▸ **WORK TO DO**
Arrange these lines as a Markdown table with two columns, Row and Line, putting a row number beside each line and leaving out the blank ones.

Stored entries
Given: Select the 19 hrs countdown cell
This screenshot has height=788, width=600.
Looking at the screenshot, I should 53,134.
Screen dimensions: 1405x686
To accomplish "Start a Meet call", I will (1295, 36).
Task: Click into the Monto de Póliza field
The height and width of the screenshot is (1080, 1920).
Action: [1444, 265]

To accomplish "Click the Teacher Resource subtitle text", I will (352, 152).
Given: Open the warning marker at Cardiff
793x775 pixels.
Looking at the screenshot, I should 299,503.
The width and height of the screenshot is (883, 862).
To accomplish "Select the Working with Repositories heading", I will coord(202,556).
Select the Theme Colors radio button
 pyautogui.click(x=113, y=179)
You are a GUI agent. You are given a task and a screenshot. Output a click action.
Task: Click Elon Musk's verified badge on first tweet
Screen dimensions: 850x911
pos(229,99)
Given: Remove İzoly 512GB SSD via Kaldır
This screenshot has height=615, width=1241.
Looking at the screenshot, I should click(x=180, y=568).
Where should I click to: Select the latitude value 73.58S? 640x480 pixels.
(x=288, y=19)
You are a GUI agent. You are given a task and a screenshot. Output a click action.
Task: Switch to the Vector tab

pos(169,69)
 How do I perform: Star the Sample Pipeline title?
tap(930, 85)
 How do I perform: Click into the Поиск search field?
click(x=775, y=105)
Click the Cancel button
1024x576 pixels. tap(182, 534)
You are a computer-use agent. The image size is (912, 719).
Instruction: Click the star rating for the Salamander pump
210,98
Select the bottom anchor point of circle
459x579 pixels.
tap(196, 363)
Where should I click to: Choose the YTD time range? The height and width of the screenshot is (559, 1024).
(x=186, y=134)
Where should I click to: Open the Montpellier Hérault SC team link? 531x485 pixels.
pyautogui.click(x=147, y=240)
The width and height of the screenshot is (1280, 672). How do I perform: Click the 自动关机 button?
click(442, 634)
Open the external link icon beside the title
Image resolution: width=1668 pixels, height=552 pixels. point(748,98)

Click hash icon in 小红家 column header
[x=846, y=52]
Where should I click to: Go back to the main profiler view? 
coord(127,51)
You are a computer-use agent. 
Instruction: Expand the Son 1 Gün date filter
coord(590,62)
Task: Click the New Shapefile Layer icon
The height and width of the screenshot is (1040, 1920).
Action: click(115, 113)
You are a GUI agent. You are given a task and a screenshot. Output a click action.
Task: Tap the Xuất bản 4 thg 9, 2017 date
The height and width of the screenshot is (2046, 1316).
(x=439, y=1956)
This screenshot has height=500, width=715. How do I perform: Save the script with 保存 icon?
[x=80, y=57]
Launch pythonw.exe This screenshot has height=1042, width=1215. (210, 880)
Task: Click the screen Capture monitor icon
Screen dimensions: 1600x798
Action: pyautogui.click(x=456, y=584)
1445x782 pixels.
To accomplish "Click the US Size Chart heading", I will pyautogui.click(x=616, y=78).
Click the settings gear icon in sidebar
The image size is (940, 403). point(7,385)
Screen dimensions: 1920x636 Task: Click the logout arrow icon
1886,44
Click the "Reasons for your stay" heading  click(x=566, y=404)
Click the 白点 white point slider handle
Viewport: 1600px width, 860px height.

▸ **RESULT FOR THIS TASK**
| Row | Line |
|---|---|
| 1 | Given: Select the 19 hrs countdown cell |
| 2 | This screenshot has height=788, width=600. |
| 3 | Looking at the screenshot, I should 53,134. |
| 4 | Screen dimensions: 1405x686 |
| 5 | To accomplish "Start a Meet call", I will (1295, 36). |
| 6 | Task: Click into the Monto de Póliza field |
| 7 | The height and width of the screenshot is (1080, 1920). |
| 8 | Action: [1444, 265] |
| 9 | To accomplish "Click the Teacher Resource subtitle text", I will (352, 152). |
| 10 | Given: Open the warning marker at Cardiff |
| 11 | 793x775 pixels. |
| 12 | Looking at the screenshot, I should 299,503. |
| 13 | The width and height of the screenshot is (883, 862). |
| 14 | To accomplish "Select the Working with Repositories heading", I will coord(202,556). |
| 15 | Select the Theme Colors radio button |
| 16 |  pyautogui.click(x=113, y=179) |
| 17 | You are a GUI agent. You are given a task and a screenshot. Output a click action. |
| 18 | Task: Click Elon Musk's verified badge on first tweet |
| 19 | Screen dimensions: 850x911 |
| 20 | pos(229,99) |
| 21 | Given: Remove İzoly 512GB SSD via Kaldır |
| 22 | This screenshot has height=615, width=1241. |
| 23 | Looking at the screenshot, I should click(x=180, y=568). |
| 24 | Where should I click to: Select the latitude value 73.58S? 640x480 pixels. |
| 25 | (x=288, y=19) |
| 26 | You are a GUI agent. You are given a task and a screenshot. Output a click action. |
| 27 | Task: Switch to the Vector tab |
| 28 | pos(169,69) |
| 29 |  How do I perform: Star the Sample Pipeline title? |
| 30 | tap(930, 85) |
| 31 |  How do I perform: Click into the Поиск search field? |
| 32 | click(x=775, y=105) |
| 33 | Click the Cancel button |
| 34 | 1024x576 pixels. tap(182, 534) |
| 35 | You are a computer-use agent. The image size is (912, 719). |
| 36 | Instruction: Click the star rating for the Salamander pump |
| 37 | 210,98 |
| 38 | Select the bottom anchor point of circle |
| 39 | 459x579 pixels. |
| 40 | tap(196, 363) |
| 41 | Where should I click to: Choose the YTD time range? The height and width of the screenshot is (559, 1024). |
| 42 | (x=186, y=134) |
| 43 | Where should I click to: Open the Montpellier Hérault SC team link? 531x485 pixels. |
| 44 | pyautogui.click(x=147, y=240) |
| 45 | The width and height of the screenshot is (1280, 672). How do I perform: Click the 自动关机 button? |
| 46 | click(442, 634) |
| 47 | Open the external link icon beside the title |
| 48 | Image resolution: width=1668 pixels, height=552 pixels. point(748,98) |
| 49 | Click hash icon in 小红家 column header |
| 50 | [x=846, y=52] |
| 51 | Where should I click to: Go back to the main profiler view?  |
| 52 | coord(127,51) |
| 53 | You are a computer-use agent.  |
| 54 | Instruction: Expand the Son 1 Gün date filter |
| 55 | coord(590,62) |
| 56 | Task: Click the New Shapefile Layer icon |
| 57 | The height and width of the screenshot is (1040, 1920). |
| 58 | Action: click(115, 113) |
| 59 | You are a GUI agent. You are given a task and a screenshot. Output a click action. |
| 60 | Task: Tap the Xuất bản 4 thg 9, 2017 date |
| 61 | The height and width of the screenshot is (2046, 1316). |
| 62 | (x=439, y=1956) |
| 63 | This screenshot has height=500, width=715. How do I perform: Save the script with 保存 icon? |
| 64 | [x=80, y=57] |
| 65 | Launch pythonw.exe This screenshot has height=1042, width=1215. (210, 880) |
| 66 | Task: Click the screen Capture monitor icon |
| 67 | Screen dimensions: 1600x798 |
| 68 | Action: pyautogui.click(x=456, y=584) |
| 69 | 1445x782 pixels. |
| 70 | To accomplish "Click the US Size Chart heading", I will pyautogui.click(x=616, y=78). |
| 71 | Click the settings gear icon in sidebar |
| 72 | The image size is (940, 403). point(7,385) |
| 73 | Screen dimensions: 1920x636 Task: Click the logout arrow icon |
| 74 | 1886,44 |
| 75 | Click the "Reasons for your stay" heading  click(x=566, y=404) |
| 76 | Click the 白点 white point slider handle |
| 77 | Viewport: 1600px width, 860px height. |